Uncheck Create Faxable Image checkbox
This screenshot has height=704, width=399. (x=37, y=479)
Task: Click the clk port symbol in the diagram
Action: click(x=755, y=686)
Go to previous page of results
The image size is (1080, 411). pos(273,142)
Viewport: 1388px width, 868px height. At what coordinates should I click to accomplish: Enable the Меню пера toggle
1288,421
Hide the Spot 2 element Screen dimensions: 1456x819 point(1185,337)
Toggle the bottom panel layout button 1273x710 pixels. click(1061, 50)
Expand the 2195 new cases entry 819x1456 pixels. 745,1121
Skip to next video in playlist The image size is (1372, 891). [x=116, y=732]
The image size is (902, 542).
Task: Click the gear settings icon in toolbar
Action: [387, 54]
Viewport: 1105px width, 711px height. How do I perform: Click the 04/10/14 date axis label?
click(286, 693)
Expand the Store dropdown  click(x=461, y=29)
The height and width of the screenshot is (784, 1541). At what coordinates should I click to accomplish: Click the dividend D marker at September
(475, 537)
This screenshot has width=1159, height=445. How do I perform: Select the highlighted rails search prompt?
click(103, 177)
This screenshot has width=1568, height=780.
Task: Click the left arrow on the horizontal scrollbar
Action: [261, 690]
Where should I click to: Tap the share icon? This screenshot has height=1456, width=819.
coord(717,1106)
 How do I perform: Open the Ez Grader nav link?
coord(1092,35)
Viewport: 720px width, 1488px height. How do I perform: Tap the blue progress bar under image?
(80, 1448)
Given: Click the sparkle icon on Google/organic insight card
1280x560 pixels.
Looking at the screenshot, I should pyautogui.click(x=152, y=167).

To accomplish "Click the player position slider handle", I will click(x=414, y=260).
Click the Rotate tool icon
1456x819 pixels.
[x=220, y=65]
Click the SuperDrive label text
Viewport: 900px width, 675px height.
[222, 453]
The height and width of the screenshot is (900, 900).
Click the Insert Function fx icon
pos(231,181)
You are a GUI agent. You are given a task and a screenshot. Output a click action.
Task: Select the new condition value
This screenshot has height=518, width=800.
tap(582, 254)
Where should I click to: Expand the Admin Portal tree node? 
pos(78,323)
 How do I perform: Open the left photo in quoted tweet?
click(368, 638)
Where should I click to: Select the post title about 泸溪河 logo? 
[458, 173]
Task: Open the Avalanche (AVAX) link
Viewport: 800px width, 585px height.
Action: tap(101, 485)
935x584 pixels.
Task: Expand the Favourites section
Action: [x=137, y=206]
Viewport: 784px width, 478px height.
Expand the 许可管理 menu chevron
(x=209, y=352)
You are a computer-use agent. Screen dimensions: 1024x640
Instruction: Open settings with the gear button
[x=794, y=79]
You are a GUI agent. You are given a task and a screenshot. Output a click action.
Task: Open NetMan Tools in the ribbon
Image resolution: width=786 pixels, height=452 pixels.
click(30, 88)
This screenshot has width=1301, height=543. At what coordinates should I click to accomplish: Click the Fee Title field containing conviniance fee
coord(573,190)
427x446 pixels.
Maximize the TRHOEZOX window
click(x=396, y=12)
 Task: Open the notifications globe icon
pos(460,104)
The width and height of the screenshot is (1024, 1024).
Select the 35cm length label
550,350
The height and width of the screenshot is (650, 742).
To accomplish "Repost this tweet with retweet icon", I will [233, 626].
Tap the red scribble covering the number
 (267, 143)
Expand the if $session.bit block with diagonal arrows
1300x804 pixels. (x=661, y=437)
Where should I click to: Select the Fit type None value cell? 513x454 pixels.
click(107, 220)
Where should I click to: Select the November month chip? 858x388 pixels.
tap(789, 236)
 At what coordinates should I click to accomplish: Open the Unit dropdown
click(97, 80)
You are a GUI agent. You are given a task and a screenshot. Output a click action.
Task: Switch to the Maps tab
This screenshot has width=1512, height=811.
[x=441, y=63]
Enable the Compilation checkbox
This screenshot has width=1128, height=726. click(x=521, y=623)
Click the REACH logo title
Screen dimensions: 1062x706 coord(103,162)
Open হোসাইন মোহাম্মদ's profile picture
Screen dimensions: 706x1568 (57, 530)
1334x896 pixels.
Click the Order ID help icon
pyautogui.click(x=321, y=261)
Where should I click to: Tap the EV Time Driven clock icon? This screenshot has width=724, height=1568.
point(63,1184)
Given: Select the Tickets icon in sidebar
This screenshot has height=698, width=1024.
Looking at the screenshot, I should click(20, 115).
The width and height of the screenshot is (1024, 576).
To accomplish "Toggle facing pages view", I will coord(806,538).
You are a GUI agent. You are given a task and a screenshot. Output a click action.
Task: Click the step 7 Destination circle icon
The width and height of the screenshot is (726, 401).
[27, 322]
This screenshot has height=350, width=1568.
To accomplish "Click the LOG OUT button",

_ _ _ _ _

DIRECTIONS >> Please reproduce, without changes, the stretch of the entries above from the line containing "Tap the red scribble covering the number" through the end of the entries.

RESULT BELOW >>
Tap the red scribble covering the number
 (267, 143)
Expand the if $session.bit block with diagonal arrows
1300x804 pixels. (x=661, y=437)
Where should I click to: Select the Fit type None value cell? 513x454 pixels.
click(107, 220)
Where should I click to: Select the November month chip? 858x388 pixels.
tap(789, 236)
 At what coordinates should I click to accomplish: Open the Unit dropdown
click(97, 80)
You are a GUI agent. You are given a task and a screenshot. Output a click action.
Task: Switch to the Maps tab
This screenshot has width=1512, height=811.
[x=441, y=63]
Enable the Compilation checkbox
This screenshot has width=1128, height=726. click(x=521, y=623)
Click the REACH logo title
Screen dimensions: 1062x706 coord(103,162)
Open হোসাইন মোহাম্মদ's profile picture
Screen dimensions: 706x1568 (57, 530)
1334x896 pixels.
Click the Order ID help icon
pyautogui.click(x=321, y=261)
Where should I click to: Tap the EV Time Driven clock icon? This screenshot has width=724, height=1568.
point(63,1184)
Given: Select the Tickets icon in sidebar
This screenshot has height=698, width=1024.
Looking at the screenshot, I should click(20, 115).
The width and height of the screenshot is (1024, 576).
To accomplish "Toggle facing pages view", I will coord(806,538).
You are a GUI agent. You are given a task and a screenshot. Output a click action.
Task: Click the step 7 Destination circle icon
The width and height of the screenshot is (726, 401).
[27, 322]
This screenshot has height=350, width=1568.
To accomplish "Click the LOG OUT button",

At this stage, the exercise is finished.